- _Directions for this task_
Your answer should consist of each line from the data below that contains "Home".

- _Source material_

= = =

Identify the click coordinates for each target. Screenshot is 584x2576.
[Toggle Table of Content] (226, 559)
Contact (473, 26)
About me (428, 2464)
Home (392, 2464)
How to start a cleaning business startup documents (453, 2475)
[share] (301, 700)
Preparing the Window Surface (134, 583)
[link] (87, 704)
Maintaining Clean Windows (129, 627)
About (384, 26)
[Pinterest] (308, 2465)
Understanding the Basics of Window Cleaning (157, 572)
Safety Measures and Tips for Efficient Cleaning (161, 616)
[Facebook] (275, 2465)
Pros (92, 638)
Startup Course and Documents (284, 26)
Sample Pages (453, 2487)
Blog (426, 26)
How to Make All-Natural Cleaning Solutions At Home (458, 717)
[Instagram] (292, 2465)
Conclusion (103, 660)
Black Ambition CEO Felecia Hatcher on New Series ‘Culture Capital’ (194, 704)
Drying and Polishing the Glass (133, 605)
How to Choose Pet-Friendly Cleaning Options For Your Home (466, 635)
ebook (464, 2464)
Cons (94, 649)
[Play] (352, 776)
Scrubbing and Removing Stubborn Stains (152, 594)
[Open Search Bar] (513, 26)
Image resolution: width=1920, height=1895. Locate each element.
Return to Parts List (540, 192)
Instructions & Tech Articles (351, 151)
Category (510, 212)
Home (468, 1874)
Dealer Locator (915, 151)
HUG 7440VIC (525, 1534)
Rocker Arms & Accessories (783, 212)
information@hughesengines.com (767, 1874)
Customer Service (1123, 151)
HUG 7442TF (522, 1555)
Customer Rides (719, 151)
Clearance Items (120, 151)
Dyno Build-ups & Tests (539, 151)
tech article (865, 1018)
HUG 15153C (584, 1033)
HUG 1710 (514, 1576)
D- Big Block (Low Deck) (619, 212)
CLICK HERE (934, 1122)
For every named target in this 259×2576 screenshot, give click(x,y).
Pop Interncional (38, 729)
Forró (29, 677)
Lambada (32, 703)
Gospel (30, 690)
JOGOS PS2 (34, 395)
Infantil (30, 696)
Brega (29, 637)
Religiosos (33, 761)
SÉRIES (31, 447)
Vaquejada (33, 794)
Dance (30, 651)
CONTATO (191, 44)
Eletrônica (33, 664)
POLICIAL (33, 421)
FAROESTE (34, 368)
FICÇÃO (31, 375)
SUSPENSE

= = =

- _Answer to the problem_
Home (392, 2464)
How to Make All-Natural Cleaning Solutions At Home (458, 717)
How to Choose Pet-Friendly Cleaning Options For Your Home (466, 635)
Home (468, 1874)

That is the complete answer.